Lindsay flips around for a few minutes and, though she looks no better than Rachel and Maria, she gets a perfect ten, meaning the gymnastics team advances to the state championship. And Mr. Belding announces the meet made enough money that Bayside’s arbitrary criteria for sending sports teams to San Francisco has been met.

But you know what’s been missing from both this meet and the one at the beginning of the episode? Any sign of a competing team. Yes, there’s no attempt to even make it look like Bayside is competing against anyone else! Considering how I’m sure this episode will never be referenced again, I’m assuming this is a wet dream of Screech’s because he wants to imagine the girls in skimpy clothing.
vlcsnap-2015-03-21-20h28m58s161And, if that’s the case, the ending of this episode is even more creepy as Screech looks on at Ryan and Lindsay making out because…somehow…Ryan saved the day, even though he totally didn’t…

5 responses to “The New Class Season 3, Episode 14: “Fear of Falling”

  1. We’re just over halfway through this season, and I feel like I don’t even know these characters. I suppose Ryan is the new Zack, but I don’t know how I’m supposed to feel about Maria, and RJ is just…there.

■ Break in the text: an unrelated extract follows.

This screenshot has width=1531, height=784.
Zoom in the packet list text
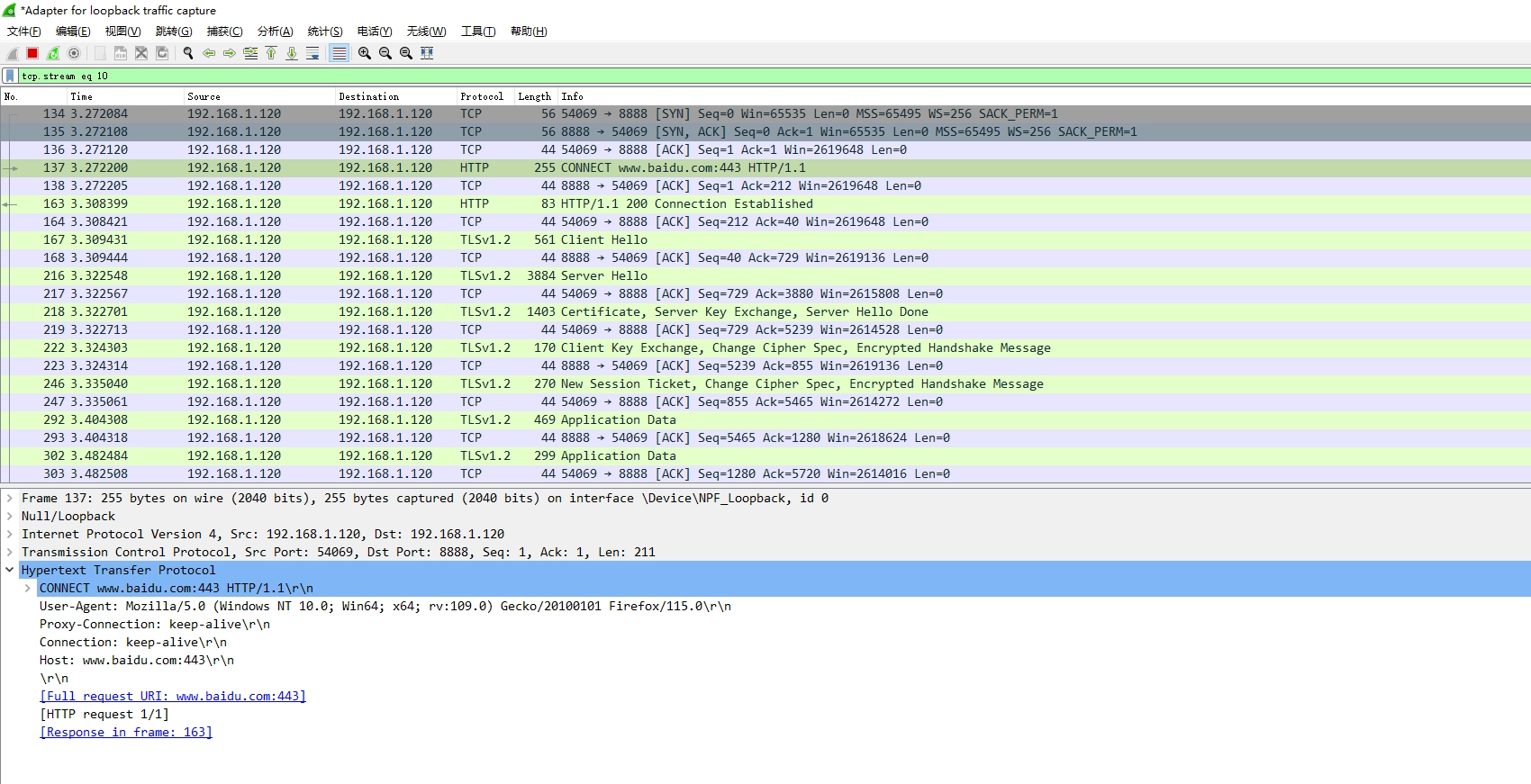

    • Well, you’ll have plenty of time to get an opinion about Maria. Of the six teens that are on the show now, she’s the only one who makes it to the finale.

  2. ILovedKellyKapowski

    No one cares about RJ, they should’ve just named him “Token”.

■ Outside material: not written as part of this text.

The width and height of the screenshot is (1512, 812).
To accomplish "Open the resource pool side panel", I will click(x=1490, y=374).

    Ryan is the new schemer (Not-Zack Morris).
    Rachel loves to shop (Not-Lisa).
    Lindsay is the pretty girl (Not-Kelly).
    Maria is the tough girl (Not-Tori).
    And Tommy D is dumber than Joey Tribbiani, but far less likable.

    You don’t really need to get attached to these characters. Except for Maria, they’ll all be gone before the end of the series. And their replacements are not an improvement.

  3. ILovedKellyKapowski

    There IS a competing gymnastic team at the Friday meet.

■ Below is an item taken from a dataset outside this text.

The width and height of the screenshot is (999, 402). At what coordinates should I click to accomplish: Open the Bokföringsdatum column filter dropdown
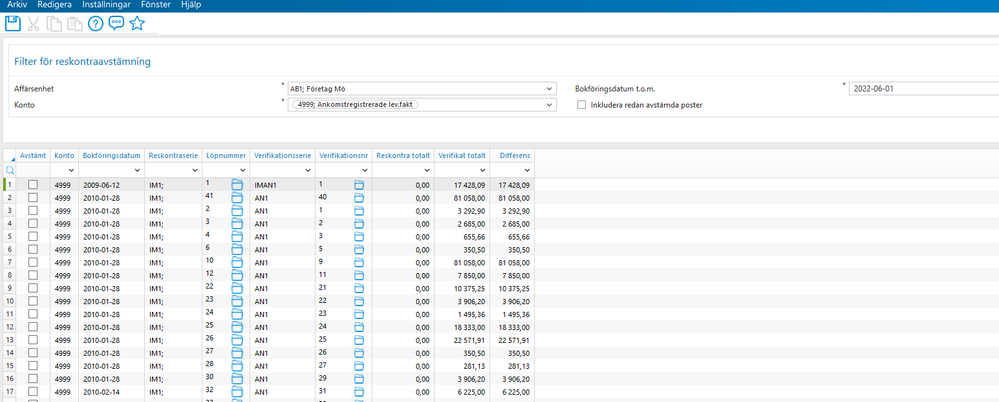coord(135,171)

    After Lindsay gives her perfect “10.0” dismount and RJ announces “A perfect score! Bayside wins!”, sitting in the far corner of the gym, you’ll see a few girls dressed like Tinkerbell. I’m pretty sure that’s the other team.

  4. ILovedKellyKapowski

    The bit where Tommy D helps out Rachel with some simple gymnastic move has got to be one of the poorest attempts at acting by Sarah Lancaster on this show. Rachel is obviously pretending she has a problem with that move, so Tommy D can conveniently help her with some stupid tip about finding her “center”.

    I wonder if the writers were trying to plant a seed for a future Tommy D-Rachel relationship? Ugh, it’s too painful to even imagine that.

    Also, the moral of this episode “you shouldn’t give up something you love just because of one scary experience” is something you’d expect from a kiddies cartoon, not a show trying to tackle serious teen issues such as anorexia or caffeine pill addiction.

    This episode is just really bad, in so many ways!